El idealismo se atreve a forjar características sobre la incertidumbre para atosigar a mi torpe e inocultable curiosidad, que me impide dormir, sin morderme la mano del dolor, sin reprimirme una y otra vez frente a los miedos que eran envueltos por el deseo y la necesidad de verte y ser vista.
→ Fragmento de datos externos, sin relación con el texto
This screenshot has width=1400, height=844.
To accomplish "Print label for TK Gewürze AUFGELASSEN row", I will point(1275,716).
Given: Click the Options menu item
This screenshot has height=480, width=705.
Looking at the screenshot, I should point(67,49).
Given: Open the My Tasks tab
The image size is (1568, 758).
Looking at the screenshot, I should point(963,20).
Culpo incansablemente a la maldita y soberbia soledad que se acostaba nuevamente con su torso frío e insolente, sobre las sábanas que calentaba mis vagas pero alentadoras esperanzas.
La abrumadora prudencia tiraba de mis riendas hasta sobresaltarme, de la grotesca realidad y sus consecuencias, causas, efectos o como quieran llamarle, que adormecía despiadadamente la última llama de ese ímpetu por amar y ser amada.
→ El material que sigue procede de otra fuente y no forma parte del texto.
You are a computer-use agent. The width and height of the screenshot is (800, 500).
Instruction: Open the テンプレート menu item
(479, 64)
¡La maldita prudencia!, ¡Los ruidosos y turbios pensamientos!, sumiéndome otra vez a un deber ser que me repugna hasta saciarme de ira, robándome el último aliento del día para rendirme al comienzo de una batalla con la prudencia, en una trinchera que me absorbía los pecados que nunca cometí, al morir.
``Hay pasiones que la prudencia enciende y que no existirían sin el riesgo que provocan´´- Jules Amedee D`Aureville.